Monday, May 4, 2015

40th Anniversary of the Fall of Saigon

4 Perspectives on the fall of Saigon 40 years ago.

WSJ -- William McGurn -- When America Loses a War

The real lesson is that bad things happen when the U.S. loses or walks away from a war.

In the 40 Aprils that have come and gone since, Vietnam has become shorthand for a political orthodoxy built on the idea that American military intervention overseas creates more problems than it solves. This thinking feeds an entire industry pumping out tedious lectures about “The Lessons of Vietnam.”

Still, the most obvious lesson of Vietnam is the one hardly ever acknowledged: the terrible price paid—human as well as strategic—when America loses a war.

Foreign Affairs Winter (1991/92 issue) -- George C. Herring
America and Vietnam: The Unending War

“Why did the United States invest so much blood and treasure in an area so remote as Vietnam and of so little apparent significance?
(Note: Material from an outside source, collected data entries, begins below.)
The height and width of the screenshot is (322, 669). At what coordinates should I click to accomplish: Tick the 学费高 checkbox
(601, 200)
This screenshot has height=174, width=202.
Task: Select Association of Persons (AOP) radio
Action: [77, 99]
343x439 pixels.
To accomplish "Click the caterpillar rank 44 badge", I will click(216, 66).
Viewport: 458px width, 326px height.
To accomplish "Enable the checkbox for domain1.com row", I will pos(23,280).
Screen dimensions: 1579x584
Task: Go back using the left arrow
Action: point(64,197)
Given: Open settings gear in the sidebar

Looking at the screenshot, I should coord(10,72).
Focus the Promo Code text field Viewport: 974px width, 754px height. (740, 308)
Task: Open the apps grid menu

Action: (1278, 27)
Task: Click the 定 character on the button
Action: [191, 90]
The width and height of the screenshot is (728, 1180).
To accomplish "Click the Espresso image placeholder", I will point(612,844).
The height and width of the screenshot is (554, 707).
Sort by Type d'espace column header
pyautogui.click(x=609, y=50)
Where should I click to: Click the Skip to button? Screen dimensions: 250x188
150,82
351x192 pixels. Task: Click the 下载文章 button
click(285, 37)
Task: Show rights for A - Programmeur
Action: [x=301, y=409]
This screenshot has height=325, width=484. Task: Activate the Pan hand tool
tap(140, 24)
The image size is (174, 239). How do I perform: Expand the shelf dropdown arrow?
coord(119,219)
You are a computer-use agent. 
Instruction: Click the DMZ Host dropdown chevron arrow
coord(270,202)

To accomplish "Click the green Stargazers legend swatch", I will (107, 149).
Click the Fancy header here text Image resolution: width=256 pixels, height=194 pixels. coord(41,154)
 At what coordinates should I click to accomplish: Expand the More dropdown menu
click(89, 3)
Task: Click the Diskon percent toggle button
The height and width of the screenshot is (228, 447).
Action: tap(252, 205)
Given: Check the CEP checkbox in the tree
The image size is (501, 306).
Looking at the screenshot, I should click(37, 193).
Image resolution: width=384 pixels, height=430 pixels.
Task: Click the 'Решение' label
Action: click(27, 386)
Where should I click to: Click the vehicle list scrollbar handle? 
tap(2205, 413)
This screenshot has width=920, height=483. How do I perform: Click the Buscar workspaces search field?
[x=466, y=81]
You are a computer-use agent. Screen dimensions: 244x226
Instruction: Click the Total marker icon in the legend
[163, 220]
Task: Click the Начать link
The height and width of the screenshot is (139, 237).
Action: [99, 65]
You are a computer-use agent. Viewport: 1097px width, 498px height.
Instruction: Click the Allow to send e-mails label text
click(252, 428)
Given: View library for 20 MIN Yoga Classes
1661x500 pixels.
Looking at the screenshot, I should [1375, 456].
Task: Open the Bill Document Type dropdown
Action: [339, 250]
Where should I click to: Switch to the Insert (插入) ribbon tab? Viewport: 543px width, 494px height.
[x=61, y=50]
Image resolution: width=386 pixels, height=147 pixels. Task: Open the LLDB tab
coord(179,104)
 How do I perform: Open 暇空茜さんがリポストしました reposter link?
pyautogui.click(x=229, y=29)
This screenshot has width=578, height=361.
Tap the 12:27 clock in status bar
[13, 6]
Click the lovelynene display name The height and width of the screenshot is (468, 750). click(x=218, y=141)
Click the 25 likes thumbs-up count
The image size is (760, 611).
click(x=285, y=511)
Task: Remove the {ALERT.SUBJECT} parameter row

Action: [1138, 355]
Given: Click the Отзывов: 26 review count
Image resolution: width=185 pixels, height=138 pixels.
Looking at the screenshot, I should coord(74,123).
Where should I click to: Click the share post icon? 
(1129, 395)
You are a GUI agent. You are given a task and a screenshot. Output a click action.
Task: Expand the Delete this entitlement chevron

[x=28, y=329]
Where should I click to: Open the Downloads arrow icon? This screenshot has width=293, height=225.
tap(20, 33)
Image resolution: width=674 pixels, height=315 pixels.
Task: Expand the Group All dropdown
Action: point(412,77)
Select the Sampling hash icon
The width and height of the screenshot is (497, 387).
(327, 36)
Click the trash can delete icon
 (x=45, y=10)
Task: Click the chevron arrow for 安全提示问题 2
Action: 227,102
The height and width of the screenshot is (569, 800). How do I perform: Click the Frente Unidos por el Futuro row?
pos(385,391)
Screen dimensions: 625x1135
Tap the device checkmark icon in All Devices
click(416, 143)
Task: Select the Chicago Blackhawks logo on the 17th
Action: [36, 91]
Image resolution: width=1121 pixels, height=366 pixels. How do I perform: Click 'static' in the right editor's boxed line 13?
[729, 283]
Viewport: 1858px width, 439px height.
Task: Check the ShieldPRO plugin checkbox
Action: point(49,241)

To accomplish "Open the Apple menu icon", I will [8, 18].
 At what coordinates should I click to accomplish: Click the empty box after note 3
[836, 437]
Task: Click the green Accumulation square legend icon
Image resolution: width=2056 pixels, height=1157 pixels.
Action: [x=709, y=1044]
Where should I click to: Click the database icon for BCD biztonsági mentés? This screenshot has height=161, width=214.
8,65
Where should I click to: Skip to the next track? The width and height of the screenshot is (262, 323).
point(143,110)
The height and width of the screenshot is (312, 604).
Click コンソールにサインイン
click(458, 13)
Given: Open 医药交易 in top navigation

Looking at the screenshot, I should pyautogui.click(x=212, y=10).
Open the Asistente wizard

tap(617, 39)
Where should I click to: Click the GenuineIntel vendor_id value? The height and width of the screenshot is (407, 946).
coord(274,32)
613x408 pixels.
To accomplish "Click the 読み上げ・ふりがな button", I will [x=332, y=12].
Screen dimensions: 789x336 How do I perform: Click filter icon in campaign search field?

Why, despite its vast power, did the United States fail to achieve its objectives? What were the consequences of the war for Americans-and for Vietnamese?”

Foreign Affairs -- Nov/Dec 2012 -- Fredrik Logevall
What Really Happened in Vietnam

“The Saigon government, meanwhile, was crippled from the outset by three principal shortcomings that no amount of U.S. intervention could overcome: professional military inferiority, endemic corruption, and insufficient popular support.”

Quartz -- Matt Phillips
Vietnam, ruled by communists for 40 years, is now the No. 1 fan of capitalism on the planet

Much like China, Vietnam remains an authoritarian country today. And it’s communist, too, but in name only. Things have changed a lot over the last 40 years. According to a recent Pew Research survey, Vietnam today has the single most positive views on capitalism of any country, with an enthusiasm that is even more widespread than in Germany, India, or the United States.